Exact copies of all the entries below are expected in the answer.

====

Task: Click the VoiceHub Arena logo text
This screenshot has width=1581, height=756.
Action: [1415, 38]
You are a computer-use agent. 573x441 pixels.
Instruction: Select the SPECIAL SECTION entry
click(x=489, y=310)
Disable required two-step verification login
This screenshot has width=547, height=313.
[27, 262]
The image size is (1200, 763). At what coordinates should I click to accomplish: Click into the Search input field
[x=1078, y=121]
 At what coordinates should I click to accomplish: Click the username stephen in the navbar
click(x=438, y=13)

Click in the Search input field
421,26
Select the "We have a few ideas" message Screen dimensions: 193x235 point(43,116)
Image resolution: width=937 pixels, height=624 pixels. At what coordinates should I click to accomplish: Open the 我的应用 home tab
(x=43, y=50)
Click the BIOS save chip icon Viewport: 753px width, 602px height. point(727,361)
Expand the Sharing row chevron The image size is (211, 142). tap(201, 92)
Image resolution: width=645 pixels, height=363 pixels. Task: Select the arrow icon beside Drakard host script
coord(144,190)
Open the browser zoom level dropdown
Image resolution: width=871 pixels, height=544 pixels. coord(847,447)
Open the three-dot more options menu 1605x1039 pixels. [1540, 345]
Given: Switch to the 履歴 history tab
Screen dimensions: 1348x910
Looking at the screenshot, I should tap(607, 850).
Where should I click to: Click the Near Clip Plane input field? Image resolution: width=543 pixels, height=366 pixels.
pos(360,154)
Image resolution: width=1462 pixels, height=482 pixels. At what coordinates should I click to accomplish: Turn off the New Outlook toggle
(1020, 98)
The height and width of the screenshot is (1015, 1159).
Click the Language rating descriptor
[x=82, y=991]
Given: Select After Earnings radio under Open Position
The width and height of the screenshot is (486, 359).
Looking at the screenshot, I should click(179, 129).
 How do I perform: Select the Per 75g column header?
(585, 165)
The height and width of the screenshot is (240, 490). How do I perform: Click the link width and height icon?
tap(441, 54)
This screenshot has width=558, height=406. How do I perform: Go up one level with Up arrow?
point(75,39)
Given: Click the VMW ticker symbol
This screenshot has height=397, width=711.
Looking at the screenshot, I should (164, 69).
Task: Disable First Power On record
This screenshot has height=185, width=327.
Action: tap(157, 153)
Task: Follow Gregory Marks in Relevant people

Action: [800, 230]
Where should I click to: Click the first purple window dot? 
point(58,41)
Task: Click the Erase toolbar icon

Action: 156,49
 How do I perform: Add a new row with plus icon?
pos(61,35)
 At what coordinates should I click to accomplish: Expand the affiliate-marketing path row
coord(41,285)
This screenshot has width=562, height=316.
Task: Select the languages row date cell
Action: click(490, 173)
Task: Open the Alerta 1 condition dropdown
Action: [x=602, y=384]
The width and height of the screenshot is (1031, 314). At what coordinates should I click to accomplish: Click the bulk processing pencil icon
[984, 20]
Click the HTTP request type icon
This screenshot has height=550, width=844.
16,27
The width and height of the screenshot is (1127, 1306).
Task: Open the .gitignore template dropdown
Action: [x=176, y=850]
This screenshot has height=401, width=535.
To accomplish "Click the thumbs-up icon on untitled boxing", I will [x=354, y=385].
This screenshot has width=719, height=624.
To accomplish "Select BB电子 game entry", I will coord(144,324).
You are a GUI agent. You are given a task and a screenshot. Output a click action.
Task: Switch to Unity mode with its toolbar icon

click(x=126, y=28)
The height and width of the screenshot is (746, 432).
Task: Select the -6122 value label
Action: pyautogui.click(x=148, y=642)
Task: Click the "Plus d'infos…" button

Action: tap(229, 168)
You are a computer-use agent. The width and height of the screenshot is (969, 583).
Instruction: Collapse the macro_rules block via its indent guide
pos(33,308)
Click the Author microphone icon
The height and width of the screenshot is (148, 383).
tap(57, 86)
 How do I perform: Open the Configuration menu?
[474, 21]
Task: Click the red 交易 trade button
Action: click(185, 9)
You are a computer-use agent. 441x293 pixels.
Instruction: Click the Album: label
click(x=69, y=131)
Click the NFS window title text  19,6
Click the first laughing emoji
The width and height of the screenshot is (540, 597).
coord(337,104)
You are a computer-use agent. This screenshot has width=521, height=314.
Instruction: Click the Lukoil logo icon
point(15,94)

====

EXERCISE OUTPUT:
Task: Click the VoiceHub Arena logo text
This screenshot has width=1581, height=756.
Action: [1415, 38]
You are a computer-use agent. 573x441 pixels.
Instruction: Select the SPECIAL SECTION entry
click(x=489, y=310)
Disable required two-step verification login
This screenshot has width=547, height=313.
[27, 262]
The image size is (1200, 763). At what coordinates should I click to accomplish: Click into the Search input field
[x=1078, y=121]
 At what coordinates should I click to accomplish: Click the username stephen in the navbar
click(x=438, y=13)

Click in the Search input field
421,26
Select the "We have a few ideas" message Screen dimensions: 193x235 point(43,116)
Image resolution: width=937 pixels, height=624 pixels. At what coordinates should I click to accomplish: Open the 我的应用 home tab
(x=43, y=50)
Click the BIOS save chip icon Viewport: 753px width, 602px height. point(727,361)
Expand the Sharing row chevron The image size is (211, 142). tap(201, 92)
Image resolution: width=645 pixels, height=363 pixels. Task: Select the arrow icon beside Drakard host script
coord(144,190)
Open the browser zoom level dropdown
Image resolution: width=871 pixels, height=544 pixels. coord(847,447)
Open the three-dot more options menu 1605x1039 pixels. [1540, 345]
Given: Switch to the 履歴 history tab
Screen dimensions: 1348x910
Looking at the screenshot, I should tap(607, 850).
Where should I click to: Click the Near Clip Plane input field? Image resolution: width=543 pixels, height=366 pixels.
pos(360,154)
Image resolution: width=1462 pixels, height=482 pixels. At what coordinates should I click to accomplish: Turn off the New Outlook toggle
(1020, 98)
The height and width of the screenshot is (1015, 1159).
Click the Language rating descriptor
[x=82, y=991]
Given: Select After Earnings radio under Open Position
The width and height of the screenshot is (486, 359).
Looking at the screenshot, I should click(179, 129).
 How do I perform: Select the Per 75g column header?
(585, 165)
The height and width of the screenshot is (240, 490). How do I perform: Click the link width and height icon?
tap(441, 54)
This screenshot has width=558, height=406. How do I perform: Go up one level with Up arrow?
point(75,39)
Given: Click the VMW ticker symbol
This screenshot has height=397, width=711.
Looking at the screenshot, I should (164, 69).
Task: Disable First Power On record
This screenshot has height=185, width=327.
Action: tap(157, 153)
Task: Follow Gregory Marks in Relevant people

Action: [800, 230]
Where should I click to: Click the first purple window dot? 
point(58,41)
Task: Click the Erase toolbar icon

Action: 156,49
 How do I perform: Add a new row with plus icon?
pos(61,35)
 At what coordinates should I click to accomplish: Expand the affiliate-marketing path row
coord(41,285)
This screenshot has width=562, height=316.
Task: Select the languages row date cell
Action: click(490, 173)
Task: Open the Alerta 1 condition dropdown
Action: [x=602, y=384]
The width and height of the screenshot is (1031, 314). At what coordinates should I click to accomplish: Click the bulk processing pencil icon
[984, 20]
Click the HTTP request type icon
This screenshot has height=550, width=844.
16,27
The width and height of the screenshot is (1127, 1306).
Task: Open the .gitignore template dropdown
Action: [x=176, y=850]
This screenshot has height=401, width=535.
To accomplish "Click the thumbs-up icon on untitled boxing", I will [x=354, y=385].
This screenshot has width=719, height=624.
To accomplish "Select BB电子 game entry", I will coord(144,324).
You are a GUI agent. You are given a task and a screenshot. Output a click action.
Task: Switch to Unity mode with its toolbar icon

click(x=126, y=28)
The height and width of the screenshot is (746, 432).
Task: Select the -6122 value label
Action: pyautogui.click(x=148, y=642)
Task: Click the "Plus d'infos…" button

Action: tap(229, 168)
You are a computer-use agent. The width and height of the screenshot is (969, 583).
Instruction: Collapse the macro_rules block via its indent guide
pos(33,308)
Click the Author microphone icon
The height and width of the screenshot is (148, 383).
tap(57, 86)
 How do I perform: Open the Configuration menu?
[474, 21]
Task: Click the red 交易 trade button
Action: click(185, 9)
You are a computer-use agent. 441x293 pixels.
Instruction: Click the Album: label
click(x=69, y=131)
Click the NFS window title text  19,6
Click the first laughing emoji
The width and height of the screenshot is (540, 597).
coord(337,104)
You are a computer-use agent. This screenshot has width=521, height=314.
Instruction: Click the Lukoil logo icon
point(15,94)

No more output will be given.